TEXT:
'''
Verbal, behavioural and psychophysiological correlates of emotions should be taken into account when possible. Correlations among these three systems can help computers interpreting ambiguous emotions. For instance, a person with apraxia could have problems in the articulation of facial gestures, but subjective information written down with assistive technology can be used by a computer to interpret her/his emotional state. In that sense, more specific models or theories which describe the components of each system of expression can be found in the literature and selected according to the particular case, such as a dictionary of emotional speech [15], acoustic correlates of speech [10], sub-syllabic and pitch spectral features [16] or facial expressions [9].

On the other hand, affective resources, such as affective stimuli databases, provide a good opportunity for training affective applications, either for affective synthesis or for affective recognizers based on classification via Artificial Neural Networks, Hidden Markov Models, Genetic Algorithms (GAs), or similar techniques (see for example, [17] and [18]). These type of databases usually record information such as images, sounds, psychophysiological values, etc. There are some references in the literature that present affective databases and their characteristics. Cowie et al. [19] listed the major contemporary databases, emphasising those which are naturalistic or induced, multimodal, and influential. Other interesting reviews are the ones provided in [20] and [21].

Most of these references of affective databases are related to English, while other languages have less resources developed, especially the ones with relatively low number of speakers; this is the case of Basque Language. To our knowledge, the first affective database in Basque is the one presented by Navas et al. [22]. Concerning to Spanish, the work of Iriondo et al. [23] stands out; and relating to Mexican Spanish, the work of Caballero-Morales [24] can be highlighted.

RekEmozio database is a multimodal bilingual database for Spanish and Basque [25], which also stores information that came from processes of some global speech features extraction for each audio recording. Some of these features are prosodic features while others are quality features.

As in the case of affective databases, most emotional speech recognition systems are related to English. For languages such as Basque and Spanish much less emotional speech recognition systems have been developed. For Basque, the work of Luengo et al. [26] is noticeable. For Spanish, works such as [27] can be found in the literature. Another example is the work of Hozjan and Kačič [28], which studies multilingual emotion recognition and includes Spanish language. In this work, 26 high-level (AHL) features and 14 database-specific emotional (DSE) features were used. AHL are statistical presentations of low-level features (low-level features are composed from pitch, derivative of pitch, energy, derivative of energy, and duration of speech segments). DSE features are a set of speaker specific emotional features. Emotion recognition was performed using artificial neural networks and results were obtained using the max-correct evaluation method. Taking speaker-dependent emotion recognition into account, the average of max-correct with AHL features was 55.21% and for recognition with DSE features 45.76%. An aspect to consider is whether cultural and linguistic variations can modify emotional speech features. This aspect has been analysed in studies such as [29], [12] and [30]. In [29], an experimental study is performed comparing Spanish and Swedish cultures. However, it must be highlighted that no reference has been found in literature about Basque language being analysed in the context of cross-cultural studies related to speech. It must also be stated that few common speech features are provided in studies where Spanish language is present and that most cross-cultural studies found in literature are based on facial expression analysis.
'''
TASK TO CARRY OUT: Reproduce everything from "Most of these" down to "can be highlighted." in the passage above on emotion databases and recognition.

RECORDED DATA:
'''
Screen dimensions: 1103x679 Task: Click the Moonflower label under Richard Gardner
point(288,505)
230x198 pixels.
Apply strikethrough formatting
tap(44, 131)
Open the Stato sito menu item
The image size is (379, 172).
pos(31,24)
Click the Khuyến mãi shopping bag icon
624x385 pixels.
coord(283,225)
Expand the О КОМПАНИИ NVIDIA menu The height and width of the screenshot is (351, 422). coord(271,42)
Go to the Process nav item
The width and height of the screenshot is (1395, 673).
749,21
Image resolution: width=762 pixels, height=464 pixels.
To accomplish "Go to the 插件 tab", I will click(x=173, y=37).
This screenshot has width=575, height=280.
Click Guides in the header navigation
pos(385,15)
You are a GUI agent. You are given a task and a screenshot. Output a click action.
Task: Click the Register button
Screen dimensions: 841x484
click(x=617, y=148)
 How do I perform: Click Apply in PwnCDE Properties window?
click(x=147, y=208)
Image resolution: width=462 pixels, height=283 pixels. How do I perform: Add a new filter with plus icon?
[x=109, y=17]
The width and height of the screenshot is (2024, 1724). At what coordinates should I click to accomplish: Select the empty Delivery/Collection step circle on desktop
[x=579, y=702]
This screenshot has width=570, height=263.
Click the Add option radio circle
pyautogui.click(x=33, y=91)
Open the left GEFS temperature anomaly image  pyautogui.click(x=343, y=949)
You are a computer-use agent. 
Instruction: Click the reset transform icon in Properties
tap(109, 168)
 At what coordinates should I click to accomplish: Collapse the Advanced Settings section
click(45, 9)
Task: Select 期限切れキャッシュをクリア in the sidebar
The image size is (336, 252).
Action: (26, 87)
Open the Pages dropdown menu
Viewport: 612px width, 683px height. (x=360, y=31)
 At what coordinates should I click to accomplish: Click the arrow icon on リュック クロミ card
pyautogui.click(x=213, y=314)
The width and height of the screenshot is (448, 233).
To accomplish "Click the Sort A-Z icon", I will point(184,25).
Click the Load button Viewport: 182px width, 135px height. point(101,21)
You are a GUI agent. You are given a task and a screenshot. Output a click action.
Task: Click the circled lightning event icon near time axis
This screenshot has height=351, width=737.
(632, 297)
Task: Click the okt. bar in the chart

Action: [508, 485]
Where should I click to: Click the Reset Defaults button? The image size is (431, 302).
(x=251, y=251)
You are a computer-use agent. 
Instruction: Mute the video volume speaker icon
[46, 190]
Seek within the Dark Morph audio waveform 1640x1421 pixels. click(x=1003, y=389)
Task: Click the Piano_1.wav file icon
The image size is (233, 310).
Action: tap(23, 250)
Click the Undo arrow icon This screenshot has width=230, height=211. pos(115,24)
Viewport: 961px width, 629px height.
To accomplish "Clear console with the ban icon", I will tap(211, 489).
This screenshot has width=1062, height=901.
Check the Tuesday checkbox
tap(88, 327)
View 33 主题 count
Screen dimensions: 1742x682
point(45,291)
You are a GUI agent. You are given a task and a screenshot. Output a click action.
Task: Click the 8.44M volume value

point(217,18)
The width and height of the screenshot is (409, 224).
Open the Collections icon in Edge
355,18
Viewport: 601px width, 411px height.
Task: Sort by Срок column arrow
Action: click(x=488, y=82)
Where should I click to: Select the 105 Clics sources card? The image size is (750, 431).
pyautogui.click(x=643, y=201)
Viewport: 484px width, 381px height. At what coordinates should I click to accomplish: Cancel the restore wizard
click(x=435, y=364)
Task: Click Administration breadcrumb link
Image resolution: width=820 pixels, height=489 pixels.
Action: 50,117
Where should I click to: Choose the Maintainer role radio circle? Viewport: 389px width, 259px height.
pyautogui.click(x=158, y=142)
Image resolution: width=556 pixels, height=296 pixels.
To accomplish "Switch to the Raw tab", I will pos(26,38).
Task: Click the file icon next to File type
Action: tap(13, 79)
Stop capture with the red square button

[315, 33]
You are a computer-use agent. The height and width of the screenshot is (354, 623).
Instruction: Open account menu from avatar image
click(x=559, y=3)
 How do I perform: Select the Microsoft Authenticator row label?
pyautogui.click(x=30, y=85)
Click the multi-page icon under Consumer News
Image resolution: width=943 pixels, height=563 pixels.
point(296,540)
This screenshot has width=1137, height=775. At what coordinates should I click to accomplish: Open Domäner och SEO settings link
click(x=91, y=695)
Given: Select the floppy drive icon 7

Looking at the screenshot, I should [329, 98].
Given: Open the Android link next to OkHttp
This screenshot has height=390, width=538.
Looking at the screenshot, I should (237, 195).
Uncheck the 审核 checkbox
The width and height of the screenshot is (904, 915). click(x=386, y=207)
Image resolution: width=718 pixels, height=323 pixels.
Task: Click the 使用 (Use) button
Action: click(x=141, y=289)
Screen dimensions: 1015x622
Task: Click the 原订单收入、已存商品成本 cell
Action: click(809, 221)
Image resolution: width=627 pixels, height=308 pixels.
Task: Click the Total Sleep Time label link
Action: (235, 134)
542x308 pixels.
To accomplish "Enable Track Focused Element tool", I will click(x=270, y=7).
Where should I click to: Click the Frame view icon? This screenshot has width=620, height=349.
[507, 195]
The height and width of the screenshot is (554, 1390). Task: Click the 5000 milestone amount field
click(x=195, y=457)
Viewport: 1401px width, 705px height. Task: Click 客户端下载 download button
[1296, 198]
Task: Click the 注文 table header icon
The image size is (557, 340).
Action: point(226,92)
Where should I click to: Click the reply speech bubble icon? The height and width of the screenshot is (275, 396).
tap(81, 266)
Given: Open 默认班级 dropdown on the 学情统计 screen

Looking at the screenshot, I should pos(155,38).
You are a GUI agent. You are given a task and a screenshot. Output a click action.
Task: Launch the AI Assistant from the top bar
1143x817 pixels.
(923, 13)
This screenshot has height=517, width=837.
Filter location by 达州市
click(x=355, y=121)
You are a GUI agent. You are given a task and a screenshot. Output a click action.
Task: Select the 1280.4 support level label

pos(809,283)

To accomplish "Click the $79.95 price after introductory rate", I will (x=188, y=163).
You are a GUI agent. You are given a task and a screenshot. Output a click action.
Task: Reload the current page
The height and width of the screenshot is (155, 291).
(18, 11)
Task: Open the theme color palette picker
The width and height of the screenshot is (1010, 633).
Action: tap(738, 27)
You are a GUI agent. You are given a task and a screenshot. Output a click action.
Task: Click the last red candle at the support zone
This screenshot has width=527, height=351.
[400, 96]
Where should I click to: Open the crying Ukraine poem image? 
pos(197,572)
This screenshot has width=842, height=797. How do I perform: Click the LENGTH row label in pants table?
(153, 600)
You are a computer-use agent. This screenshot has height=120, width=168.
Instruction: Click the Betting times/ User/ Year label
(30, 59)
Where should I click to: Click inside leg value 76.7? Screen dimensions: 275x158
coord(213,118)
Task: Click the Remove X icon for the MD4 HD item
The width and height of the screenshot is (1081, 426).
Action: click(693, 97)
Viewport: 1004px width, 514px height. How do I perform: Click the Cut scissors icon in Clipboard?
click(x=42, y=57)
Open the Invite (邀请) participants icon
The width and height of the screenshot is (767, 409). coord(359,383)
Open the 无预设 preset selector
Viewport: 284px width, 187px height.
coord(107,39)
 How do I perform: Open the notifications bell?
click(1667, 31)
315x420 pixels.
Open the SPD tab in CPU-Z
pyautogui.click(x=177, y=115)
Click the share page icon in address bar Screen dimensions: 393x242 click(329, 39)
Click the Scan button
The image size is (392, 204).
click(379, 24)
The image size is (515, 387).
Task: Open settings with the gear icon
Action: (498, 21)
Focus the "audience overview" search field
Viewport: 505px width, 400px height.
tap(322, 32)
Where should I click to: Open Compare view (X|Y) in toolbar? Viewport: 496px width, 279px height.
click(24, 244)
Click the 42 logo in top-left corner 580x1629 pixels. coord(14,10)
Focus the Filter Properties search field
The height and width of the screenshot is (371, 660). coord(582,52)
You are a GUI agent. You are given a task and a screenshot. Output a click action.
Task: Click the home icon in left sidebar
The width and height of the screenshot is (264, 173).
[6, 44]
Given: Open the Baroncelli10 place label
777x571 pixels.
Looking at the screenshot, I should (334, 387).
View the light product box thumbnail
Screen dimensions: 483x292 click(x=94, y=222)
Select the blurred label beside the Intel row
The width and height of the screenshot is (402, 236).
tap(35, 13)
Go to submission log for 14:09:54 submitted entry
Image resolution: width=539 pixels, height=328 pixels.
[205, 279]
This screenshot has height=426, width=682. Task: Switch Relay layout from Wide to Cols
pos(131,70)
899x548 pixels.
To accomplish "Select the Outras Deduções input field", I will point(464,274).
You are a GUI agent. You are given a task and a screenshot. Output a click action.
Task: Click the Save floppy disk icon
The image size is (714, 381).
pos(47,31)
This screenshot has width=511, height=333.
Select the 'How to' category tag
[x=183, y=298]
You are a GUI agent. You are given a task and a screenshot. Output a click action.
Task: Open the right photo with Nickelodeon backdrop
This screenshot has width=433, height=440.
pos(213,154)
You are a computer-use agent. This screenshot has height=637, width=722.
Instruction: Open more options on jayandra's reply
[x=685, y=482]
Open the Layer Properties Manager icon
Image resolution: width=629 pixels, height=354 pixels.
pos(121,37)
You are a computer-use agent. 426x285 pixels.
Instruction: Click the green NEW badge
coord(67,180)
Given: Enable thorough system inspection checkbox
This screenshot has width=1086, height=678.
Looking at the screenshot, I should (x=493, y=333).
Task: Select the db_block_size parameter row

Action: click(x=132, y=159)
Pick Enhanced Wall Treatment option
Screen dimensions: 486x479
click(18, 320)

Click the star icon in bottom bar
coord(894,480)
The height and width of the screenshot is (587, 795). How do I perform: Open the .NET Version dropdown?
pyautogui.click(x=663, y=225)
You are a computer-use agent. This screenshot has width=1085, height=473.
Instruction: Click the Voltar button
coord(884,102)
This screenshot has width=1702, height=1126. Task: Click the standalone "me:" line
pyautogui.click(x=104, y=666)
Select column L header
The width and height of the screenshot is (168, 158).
'''
TASK ANSWER:
Most of these references of affective databases are related to English, while other languages have less resources developed, especially the ones with relatively low number of speakers; this is the case of Basque Language. To our knowledge, the first affective database in Basque is the one presented by Navas et al. [22]. Concerning to Spanish, the work of Iriondo et al. [23] stands out; and relating to Mexican Spanish, the work of Caballero-Morales [24] can be highlighted.